■ **Task directions**:
Everything in the listing must be transcribed exactly, from the first line to the last.

■ **Supplied records**:
────────────────────
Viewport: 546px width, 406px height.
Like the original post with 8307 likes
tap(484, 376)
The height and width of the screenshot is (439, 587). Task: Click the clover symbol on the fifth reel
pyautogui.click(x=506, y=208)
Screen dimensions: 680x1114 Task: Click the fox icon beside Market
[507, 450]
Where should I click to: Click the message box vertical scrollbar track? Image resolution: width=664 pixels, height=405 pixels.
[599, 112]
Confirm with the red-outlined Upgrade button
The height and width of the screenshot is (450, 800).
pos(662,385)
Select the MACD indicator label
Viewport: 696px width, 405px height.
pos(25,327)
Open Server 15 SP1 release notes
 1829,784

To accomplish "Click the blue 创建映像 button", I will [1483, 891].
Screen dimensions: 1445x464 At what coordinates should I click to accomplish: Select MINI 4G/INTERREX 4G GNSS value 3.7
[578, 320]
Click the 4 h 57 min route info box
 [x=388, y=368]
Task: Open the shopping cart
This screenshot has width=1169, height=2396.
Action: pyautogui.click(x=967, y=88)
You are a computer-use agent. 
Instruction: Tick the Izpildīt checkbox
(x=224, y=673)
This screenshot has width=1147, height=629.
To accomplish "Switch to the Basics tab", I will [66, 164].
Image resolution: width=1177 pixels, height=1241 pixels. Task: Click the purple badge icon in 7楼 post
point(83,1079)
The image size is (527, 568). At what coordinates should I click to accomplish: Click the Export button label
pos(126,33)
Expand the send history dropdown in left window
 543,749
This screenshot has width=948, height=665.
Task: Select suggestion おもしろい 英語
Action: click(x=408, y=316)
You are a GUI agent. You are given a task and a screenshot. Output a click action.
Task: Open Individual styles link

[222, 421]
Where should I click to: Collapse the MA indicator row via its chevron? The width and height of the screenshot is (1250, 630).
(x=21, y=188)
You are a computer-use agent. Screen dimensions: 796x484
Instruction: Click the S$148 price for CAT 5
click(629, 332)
────────────────────
■ **Reply to the exercise**:
Viewport: 546px width, 406px height.
Like the original post with 8307 likes
tap(484, 376)
The height and width of the screenshot is (439, 587). Task: Click the clover symbol on the fifth reel
pyautogui.click(x=506, y=208)
Screen dimensions: 680x1114 Task: Click the fox icon beside Market
[507, 450]
Where should I click to: Click the message box vertical scrollbar track? Image resolution: width=664 pixels, height=405 pixels.
[599, 112]
Confirm with the red-outlined Upgrade button
The height and width of the screenshot is (450, 800).
pos(662,385)
Select the MACD indicator label
Viewport: 696px width, 405px height.
pos(25,327)
Open Server 15 SP1 release notes
 1829,784

To accomplish "Click the blue 创建映像 button", I will [1483, 891].
Screen dimensions: 1445x464 At what coordinates should I click to accomplish: Select MINI 4G/INTERREX 4G GNSS value 3.7
[578, 320]
Click the 4 h 57 min route info box
 [x=388, y=368]
Task: Open the shopping cart
This screenshot has width=1169, height=2396.
Action: pyautogui.click(x=967, y=88)
You are a computer-use agent. 
Instruction: Tick the Izpildīt checkbox
(x=224, y=673)
This screenshot has width=1147, height=629.
To accomplish "Switch to the Basics tab", I will [66, 164].
Image resolution: width=1177 pixels, height=1241 pixels. Task: Click the purple badge icon in 7楼 post
point(83,1079)
The image size is (527, 568). At what coordinates should I click to accomplish: Click the Export button label
pos(126,33)
Expand the send history dropdown in left window
 543,749
This screenshot has width=948, height=665.
Task: Select suggestion おもしろい 英語
Action: click(x=408, y=316)
You are a GUI agent. You are given a task and a screenshot. Output a click action.
Task: Open Individual styles link

[222, 421]
Where should I click to: Collapse the MA indicator row via its chevron? The width and height of the screenshot is (1250, 630).
(x=21, y=188)
You are a computer-use agent. Screen dimensions: 796x484
Instruction: Click the S$148 price for CAT 5
click(629, 332)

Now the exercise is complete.